WORK ITEM
From the entries below, reproduce exactly the line containing "The height and width of the screenshot is (927, 921).", the line containing "Given: Click the megaphone", and every line in between, with nothing added.

(Extracted data entries)
[Start of Attachment]

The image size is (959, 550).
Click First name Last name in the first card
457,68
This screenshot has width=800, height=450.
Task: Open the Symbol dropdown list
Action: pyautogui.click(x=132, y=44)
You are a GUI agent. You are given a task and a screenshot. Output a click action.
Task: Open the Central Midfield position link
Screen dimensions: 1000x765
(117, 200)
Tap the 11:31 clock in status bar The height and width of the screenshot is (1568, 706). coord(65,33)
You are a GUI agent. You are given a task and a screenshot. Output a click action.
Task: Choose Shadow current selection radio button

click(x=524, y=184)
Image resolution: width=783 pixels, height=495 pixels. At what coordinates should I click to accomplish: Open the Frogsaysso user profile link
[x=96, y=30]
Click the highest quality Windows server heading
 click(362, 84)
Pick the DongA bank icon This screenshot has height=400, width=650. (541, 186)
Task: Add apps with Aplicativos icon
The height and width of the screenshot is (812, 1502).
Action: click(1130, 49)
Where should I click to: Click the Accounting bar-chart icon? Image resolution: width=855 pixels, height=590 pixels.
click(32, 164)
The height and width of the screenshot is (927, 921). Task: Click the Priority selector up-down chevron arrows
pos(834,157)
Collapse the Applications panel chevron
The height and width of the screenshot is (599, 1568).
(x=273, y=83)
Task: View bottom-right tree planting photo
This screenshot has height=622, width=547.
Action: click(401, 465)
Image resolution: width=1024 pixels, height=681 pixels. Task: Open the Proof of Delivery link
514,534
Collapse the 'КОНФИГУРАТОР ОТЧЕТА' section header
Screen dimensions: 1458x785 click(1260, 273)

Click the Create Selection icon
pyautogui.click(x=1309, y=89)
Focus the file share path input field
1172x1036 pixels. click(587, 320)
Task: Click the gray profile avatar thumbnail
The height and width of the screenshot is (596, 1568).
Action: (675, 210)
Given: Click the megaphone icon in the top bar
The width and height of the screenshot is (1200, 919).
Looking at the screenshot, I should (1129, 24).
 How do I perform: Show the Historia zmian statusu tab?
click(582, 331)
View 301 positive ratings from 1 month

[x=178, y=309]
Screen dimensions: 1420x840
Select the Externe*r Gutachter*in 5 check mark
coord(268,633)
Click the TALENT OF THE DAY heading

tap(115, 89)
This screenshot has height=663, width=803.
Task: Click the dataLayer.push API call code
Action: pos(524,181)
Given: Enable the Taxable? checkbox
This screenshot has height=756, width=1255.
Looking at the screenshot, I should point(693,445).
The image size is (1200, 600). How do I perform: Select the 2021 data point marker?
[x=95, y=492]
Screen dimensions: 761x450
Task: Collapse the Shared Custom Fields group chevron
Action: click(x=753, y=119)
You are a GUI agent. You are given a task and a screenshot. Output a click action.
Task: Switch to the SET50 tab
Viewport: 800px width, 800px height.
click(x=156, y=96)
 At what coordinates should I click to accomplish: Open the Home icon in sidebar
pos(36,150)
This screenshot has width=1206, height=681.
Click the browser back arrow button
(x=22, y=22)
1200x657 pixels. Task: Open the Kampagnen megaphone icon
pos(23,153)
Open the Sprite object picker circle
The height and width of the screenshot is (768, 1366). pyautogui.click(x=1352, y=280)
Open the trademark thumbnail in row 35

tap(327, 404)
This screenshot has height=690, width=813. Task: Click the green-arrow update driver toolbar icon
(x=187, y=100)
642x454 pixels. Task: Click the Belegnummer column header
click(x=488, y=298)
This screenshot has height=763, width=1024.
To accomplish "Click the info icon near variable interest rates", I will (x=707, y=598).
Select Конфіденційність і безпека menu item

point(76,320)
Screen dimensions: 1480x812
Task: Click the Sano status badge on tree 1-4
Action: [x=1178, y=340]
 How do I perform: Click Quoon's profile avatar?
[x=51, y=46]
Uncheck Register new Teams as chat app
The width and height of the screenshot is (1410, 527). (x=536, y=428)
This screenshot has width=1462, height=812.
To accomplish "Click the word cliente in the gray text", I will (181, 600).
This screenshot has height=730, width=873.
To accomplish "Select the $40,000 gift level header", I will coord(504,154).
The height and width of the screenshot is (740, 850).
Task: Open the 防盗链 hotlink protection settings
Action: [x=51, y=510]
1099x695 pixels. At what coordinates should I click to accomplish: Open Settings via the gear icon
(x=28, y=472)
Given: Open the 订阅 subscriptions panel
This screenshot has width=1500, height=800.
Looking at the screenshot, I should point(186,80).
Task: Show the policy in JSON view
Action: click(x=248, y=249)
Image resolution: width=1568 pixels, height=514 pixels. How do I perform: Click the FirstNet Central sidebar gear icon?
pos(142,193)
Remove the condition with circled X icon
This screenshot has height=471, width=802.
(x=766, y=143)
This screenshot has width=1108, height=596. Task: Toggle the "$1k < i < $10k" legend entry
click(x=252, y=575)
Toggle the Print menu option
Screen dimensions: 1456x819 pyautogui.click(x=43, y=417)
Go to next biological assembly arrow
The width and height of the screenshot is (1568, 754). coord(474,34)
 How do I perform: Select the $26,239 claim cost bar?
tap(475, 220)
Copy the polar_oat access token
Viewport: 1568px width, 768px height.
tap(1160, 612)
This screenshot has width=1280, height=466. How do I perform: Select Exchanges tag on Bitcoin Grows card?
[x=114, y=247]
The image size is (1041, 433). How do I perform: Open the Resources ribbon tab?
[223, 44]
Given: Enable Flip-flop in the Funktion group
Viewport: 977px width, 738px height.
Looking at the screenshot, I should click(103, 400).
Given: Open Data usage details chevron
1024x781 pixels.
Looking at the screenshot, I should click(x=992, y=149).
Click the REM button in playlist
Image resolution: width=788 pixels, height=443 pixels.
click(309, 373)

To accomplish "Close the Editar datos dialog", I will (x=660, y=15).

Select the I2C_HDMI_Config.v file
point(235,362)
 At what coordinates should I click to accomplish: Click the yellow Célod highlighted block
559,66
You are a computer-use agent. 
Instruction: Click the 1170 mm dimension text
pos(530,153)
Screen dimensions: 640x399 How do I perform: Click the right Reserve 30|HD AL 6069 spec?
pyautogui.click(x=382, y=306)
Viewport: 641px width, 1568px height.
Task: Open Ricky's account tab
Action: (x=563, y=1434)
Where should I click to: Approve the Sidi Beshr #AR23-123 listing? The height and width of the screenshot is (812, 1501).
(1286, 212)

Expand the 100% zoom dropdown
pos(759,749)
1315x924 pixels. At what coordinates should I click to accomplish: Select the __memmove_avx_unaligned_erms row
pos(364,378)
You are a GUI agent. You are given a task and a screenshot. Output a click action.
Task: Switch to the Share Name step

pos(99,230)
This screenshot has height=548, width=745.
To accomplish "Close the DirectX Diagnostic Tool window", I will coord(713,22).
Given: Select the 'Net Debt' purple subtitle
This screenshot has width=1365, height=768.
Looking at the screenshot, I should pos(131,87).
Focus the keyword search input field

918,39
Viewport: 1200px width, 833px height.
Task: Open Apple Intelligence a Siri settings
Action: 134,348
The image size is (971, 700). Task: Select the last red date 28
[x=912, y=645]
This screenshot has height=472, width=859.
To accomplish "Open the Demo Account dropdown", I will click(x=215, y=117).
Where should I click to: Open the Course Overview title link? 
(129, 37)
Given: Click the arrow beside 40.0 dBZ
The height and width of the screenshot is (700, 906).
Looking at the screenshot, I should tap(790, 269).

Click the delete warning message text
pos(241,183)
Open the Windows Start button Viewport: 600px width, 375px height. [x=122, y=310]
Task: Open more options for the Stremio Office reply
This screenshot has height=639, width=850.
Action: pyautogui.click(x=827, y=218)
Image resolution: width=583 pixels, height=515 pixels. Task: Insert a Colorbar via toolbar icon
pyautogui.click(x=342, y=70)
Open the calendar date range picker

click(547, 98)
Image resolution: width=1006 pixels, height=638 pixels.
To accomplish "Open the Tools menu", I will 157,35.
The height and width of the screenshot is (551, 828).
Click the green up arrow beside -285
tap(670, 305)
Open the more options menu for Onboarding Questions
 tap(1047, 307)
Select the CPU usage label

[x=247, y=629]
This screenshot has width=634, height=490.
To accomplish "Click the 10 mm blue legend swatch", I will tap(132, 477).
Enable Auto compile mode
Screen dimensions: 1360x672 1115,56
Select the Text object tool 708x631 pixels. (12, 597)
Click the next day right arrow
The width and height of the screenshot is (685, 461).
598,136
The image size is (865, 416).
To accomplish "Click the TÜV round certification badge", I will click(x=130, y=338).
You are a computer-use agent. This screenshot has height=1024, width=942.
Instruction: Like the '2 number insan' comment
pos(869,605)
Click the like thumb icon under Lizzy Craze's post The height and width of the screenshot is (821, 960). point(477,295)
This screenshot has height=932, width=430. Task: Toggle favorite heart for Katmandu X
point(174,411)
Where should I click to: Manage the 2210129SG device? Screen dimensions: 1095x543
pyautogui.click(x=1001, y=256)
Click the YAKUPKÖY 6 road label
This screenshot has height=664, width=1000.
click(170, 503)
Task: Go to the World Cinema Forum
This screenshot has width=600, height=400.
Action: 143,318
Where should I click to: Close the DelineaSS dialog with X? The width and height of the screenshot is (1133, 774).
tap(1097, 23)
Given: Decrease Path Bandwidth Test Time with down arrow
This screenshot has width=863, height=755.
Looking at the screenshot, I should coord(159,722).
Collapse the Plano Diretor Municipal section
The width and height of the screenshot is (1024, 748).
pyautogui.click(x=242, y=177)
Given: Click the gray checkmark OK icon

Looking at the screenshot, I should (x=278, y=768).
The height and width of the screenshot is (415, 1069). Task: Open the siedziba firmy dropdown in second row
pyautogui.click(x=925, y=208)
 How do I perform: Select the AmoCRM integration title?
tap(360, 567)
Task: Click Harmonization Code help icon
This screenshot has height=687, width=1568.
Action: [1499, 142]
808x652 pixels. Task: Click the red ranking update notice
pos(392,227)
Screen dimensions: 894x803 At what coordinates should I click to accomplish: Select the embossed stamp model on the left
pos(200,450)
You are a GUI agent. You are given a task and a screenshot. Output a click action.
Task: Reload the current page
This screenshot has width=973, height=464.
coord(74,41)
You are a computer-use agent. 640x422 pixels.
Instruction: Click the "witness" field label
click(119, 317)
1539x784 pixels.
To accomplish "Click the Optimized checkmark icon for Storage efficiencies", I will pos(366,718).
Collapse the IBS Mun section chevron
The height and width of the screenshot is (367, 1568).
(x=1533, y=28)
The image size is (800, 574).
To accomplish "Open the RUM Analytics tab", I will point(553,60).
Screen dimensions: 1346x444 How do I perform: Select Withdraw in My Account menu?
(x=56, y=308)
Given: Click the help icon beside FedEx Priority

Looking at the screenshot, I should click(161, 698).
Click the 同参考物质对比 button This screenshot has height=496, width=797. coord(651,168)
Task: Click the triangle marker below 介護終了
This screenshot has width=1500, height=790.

[End of Attachment]

ANSWER TO THIS TASK
The height and width of the screenshot is (927, 921). Task: Click the Priority selector up-down chevron arrows
pos(834,157)
Collapse the Applications panel chevron
The height and width of the screenshot is (599, 1568).
(x=273, y=83)
Task: View bottom-right tree planting photo
This screenshot has height=622, width=547.
Action: click(401, 465)
Image resolution: width=1024 pixels, height=681 pixels. Task: Open the Proof of Delivery link
514,534
Collapse the 'КОНФИГУРАТОР ОТЧЕТА' section header
Screen dimensions: 1458x785 click(1260, 273)

Click the Create Selection icon
pyautogui.click(x=1309, y=89)
Focus the file share path input field
1172x1036 pixels. click(587, 320)
Task: Click the gray profile avatar thumbnail
The height and width of the screenshot is (596, 1568).
Action: (675, 210)
Given: Click the megaphone icon in the top bar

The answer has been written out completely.